In a telephone interview after the announcement, Thompson acknowledged Murphy did not agree with the Packers' decision, which was based on examinations by several medical experts.

"I'm not going to get into too much detail about what we discussed with Terrence because of privacy issues, but I think it's fair to say that he'd like to continue to play," Thompson said. "Suffice it to say, we came to the determination that we would not be able to clear him to play."

In the end, Murphy was unable to resume his NFL career. Instead, he started working on his master's degree in finance, opened a real estate development company, launched a Christian ministry and spent the 2007 offseason with the Packers as a coaching intern. Collins, too, has expressed an interest in coaching if he cannot resume his playing career.

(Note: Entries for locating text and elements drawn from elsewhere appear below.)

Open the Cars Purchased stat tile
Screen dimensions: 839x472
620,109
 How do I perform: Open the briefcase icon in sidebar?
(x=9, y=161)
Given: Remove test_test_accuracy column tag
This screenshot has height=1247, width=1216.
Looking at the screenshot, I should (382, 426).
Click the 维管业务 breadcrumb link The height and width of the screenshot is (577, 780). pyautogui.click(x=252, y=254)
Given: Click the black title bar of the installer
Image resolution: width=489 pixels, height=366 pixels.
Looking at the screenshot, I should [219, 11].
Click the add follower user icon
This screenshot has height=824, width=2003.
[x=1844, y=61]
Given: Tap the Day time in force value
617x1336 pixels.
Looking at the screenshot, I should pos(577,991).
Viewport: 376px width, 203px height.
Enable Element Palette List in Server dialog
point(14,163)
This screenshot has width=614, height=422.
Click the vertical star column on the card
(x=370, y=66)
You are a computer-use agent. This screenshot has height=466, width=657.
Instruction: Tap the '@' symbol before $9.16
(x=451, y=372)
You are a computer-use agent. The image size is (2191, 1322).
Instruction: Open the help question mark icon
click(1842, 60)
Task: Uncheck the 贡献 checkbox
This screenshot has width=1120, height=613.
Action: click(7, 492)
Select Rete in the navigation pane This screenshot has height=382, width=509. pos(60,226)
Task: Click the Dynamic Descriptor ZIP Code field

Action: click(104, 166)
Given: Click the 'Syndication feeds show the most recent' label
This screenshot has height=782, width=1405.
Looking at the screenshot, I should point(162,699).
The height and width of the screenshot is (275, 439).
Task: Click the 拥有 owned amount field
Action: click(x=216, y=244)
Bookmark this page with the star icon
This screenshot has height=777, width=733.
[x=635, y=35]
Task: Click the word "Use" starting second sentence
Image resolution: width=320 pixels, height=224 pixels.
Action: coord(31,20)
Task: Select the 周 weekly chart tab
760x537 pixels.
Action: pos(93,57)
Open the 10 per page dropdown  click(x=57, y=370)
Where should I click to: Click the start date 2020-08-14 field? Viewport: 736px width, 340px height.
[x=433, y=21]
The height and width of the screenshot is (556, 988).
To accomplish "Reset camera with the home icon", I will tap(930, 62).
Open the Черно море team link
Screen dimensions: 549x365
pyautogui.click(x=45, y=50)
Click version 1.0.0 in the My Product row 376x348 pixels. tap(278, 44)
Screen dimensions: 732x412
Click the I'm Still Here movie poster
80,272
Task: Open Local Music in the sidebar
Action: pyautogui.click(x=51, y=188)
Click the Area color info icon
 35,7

"I had more life to live after that," Murphy once said of the injury. "I was good at A&M. I broke every record on the board at receiver. And then I came here. I knew all four positions at wide receiver the second week of training camp. I know I would have been pretty good. Without a doubt. But it came down to, I want to be able to play with my kids when I'm 35 - not be in a wheelchair."

Collins, a married father of four, will now face that same decision.

"When your kids grow up and they get into sports, you want to be there for them, cheering them on,” Collins said after the season. “And I'd rather do that rather than being in a wheelchair. I don't want to be like that. I want to be there for my kids, my family."